Z domów powoli zaczęli wychodzić ludzie. Pierwszym, który podbiegł do szeryfa był ksiądz.
- Pomysł ze ślepakami był genialny, no i ta krew, trochę szkoda mojej świni ale chyba zadziałało – powiedział duchowny - myślisz, że nie wróci ? – dodał z nadzieją w głosie.
- Ojcze, jestem przekonany, że tego typka mamy już z głowy, po tym przedstawieniu jakie mu urządziliśmy przez ostatnie dni jestem przekonany, że nigdy go już nie zobaczymy.
- A co z następnymi, na pewno będzie ich więcej, mało brakowało a przez tą burzę piaskową, przegapilibyśmy jego przyjazd.

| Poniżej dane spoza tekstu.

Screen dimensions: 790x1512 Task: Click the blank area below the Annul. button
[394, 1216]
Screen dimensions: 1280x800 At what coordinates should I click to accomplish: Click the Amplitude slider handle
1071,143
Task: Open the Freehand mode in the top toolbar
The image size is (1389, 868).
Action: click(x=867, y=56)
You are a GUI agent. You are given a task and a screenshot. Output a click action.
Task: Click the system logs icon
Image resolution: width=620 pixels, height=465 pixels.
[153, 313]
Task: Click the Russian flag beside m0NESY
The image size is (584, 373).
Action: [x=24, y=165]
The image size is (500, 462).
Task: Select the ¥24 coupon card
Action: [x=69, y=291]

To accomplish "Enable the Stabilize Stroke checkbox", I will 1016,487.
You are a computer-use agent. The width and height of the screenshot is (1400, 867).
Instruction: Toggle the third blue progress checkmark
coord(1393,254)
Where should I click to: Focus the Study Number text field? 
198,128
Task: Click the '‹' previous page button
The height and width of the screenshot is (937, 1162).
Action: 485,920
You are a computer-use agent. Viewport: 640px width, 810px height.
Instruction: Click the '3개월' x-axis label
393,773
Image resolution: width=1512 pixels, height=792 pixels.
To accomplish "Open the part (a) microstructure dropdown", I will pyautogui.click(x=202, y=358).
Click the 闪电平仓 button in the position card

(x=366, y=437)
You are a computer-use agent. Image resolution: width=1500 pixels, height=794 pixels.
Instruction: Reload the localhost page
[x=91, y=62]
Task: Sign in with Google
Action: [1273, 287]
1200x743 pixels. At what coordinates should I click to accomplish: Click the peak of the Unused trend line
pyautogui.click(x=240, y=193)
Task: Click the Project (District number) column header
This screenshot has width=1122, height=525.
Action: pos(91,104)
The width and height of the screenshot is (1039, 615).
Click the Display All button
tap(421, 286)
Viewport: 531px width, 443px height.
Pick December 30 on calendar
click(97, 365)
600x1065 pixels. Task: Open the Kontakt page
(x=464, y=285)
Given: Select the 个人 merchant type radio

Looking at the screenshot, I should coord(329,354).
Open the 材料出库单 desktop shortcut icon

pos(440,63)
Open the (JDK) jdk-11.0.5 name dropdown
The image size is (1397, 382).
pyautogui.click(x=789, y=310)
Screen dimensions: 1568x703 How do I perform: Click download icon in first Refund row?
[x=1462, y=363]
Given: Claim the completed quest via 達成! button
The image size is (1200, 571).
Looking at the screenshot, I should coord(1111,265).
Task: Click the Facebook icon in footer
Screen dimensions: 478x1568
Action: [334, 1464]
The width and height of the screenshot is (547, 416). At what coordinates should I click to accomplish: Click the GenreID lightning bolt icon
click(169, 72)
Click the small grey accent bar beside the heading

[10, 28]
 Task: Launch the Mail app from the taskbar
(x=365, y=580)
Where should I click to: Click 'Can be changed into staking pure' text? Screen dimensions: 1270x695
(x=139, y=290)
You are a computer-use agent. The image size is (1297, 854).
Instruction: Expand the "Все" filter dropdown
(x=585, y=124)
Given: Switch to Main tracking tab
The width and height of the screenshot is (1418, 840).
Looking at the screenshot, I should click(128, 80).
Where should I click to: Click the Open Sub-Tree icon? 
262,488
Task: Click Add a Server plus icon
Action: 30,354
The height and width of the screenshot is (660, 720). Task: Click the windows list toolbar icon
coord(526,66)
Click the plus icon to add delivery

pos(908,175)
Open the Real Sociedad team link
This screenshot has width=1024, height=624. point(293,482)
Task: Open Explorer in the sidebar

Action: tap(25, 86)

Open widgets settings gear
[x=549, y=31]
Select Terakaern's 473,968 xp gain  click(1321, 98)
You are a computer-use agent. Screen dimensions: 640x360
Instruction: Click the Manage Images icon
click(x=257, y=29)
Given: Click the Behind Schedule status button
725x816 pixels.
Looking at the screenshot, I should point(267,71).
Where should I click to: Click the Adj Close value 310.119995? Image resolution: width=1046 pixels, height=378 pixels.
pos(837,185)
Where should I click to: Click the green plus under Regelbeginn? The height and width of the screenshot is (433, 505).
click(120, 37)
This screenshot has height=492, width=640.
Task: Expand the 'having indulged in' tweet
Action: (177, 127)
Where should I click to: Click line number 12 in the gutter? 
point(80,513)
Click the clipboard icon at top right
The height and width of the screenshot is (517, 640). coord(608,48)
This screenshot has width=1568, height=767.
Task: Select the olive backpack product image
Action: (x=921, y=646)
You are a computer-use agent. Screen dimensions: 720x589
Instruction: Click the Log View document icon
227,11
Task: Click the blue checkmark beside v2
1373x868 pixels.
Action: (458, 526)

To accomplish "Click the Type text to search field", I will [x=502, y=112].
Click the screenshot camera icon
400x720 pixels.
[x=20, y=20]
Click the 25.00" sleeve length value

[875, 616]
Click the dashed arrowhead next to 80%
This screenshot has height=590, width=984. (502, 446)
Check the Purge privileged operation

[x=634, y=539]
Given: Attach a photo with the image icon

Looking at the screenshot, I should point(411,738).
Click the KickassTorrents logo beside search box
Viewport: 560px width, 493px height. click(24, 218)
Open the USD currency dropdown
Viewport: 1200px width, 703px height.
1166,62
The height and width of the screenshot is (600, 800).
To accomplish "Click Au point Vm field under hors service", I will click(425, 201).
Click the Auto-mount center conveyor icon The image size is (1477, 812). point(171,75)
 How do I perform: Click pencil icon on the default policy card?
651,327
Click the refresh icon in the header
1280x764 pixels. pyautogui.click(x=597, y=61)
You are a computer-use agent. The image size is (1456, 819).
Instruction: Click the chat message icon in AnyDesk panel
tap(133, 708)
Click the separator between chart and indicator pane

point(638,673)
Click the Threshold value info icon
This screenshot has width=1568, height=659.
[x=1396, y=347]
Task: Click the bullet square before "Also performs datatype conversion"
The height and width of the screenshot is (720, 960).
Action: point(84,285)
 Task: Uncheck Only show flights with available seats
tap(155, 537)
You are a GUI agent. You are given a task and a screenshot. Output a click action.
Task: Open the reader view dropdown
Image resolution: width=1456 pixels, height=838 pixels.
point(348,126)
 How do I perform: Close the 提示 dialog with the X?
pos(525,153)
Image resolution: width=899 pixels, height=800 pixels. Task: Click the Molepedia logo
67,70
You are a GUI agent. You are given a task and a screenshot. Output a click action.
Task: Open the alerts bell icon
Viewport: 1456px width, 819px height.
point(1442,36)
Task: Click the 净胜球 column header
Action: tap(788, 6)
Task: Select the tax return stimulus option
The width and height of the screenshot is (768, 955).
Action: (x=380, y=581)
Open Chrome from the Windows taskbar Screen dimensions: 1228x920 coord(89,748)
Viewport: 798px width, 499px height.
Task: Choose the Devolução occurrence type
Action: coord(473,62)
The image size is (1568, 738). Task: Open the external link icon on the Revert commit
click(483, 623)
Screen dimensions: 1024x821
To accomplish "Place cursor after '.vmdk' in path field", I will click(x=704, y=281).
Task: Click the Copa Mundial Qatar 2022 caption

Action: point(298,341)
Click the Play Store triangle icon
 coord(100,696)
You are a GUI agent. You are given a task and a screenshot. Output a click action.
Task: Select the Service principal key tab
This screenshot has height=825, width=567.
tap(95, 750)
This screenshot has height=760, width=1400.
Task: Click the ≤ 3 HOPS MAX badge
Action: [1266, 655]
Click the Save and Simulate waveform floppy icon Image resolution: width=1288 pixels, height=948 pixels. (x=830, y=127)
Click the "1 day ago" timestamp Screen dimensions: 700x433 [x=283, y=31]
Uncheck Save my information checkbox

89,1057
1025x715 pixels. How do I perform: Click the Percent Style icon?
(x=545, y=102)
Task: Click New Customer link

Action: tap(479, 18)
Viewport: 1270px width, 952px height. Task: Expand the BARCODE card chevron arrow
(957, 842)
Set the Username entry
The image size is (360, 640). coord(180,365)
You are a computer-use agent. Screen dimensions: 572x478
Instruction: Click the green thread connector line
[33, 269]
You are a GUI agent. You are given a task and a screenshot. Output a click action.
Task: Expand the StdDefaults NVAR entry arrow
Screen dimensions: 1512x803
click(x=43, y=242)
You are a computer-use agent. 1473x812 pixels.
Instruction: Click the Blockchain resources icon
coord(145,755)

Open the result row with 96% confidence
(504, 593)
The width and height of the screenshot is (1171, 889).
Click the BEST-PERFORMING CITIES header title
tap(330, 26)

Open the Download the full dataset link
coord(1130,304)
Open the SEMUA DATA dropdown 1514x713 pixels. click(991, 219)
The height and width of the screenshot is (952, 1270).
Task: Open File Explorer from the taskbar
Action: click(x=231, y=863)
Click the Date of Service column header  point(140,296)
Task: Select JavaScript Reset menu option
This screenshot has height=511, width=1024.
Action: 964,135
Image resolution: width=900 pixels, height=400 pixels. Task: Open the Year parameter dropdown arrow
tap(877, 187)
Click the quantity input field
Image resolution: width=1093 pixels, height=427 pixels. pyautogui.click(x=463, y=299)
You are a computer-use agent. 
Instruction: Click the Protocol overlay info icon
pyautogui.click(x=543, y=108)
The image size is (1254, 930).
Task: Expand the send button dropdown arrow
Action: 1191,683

- To prawda ale jednak się udało, nasi zwiadowcy wykonują świetną pracę. Następnych potraktujemy jak wszystkich innych, pokażemy im, że nasze miasteczko nie jest przyjazne, niech myślą, że działają tu jakieś siły nieczyste, a obcy będą trzymać się z daleka, zaufaj mi – odpowiedział szeryf ze spokojem w glosie i dodał – nie martw się Albercie, wydobędziemy to złoto i zanim ktokolwiek się zorientuje, opuścimy to miejsce. Wszyscy będziemy bardzo bogaci a o mieście niech chodzą legendy, w końcu to Miasto Duchów.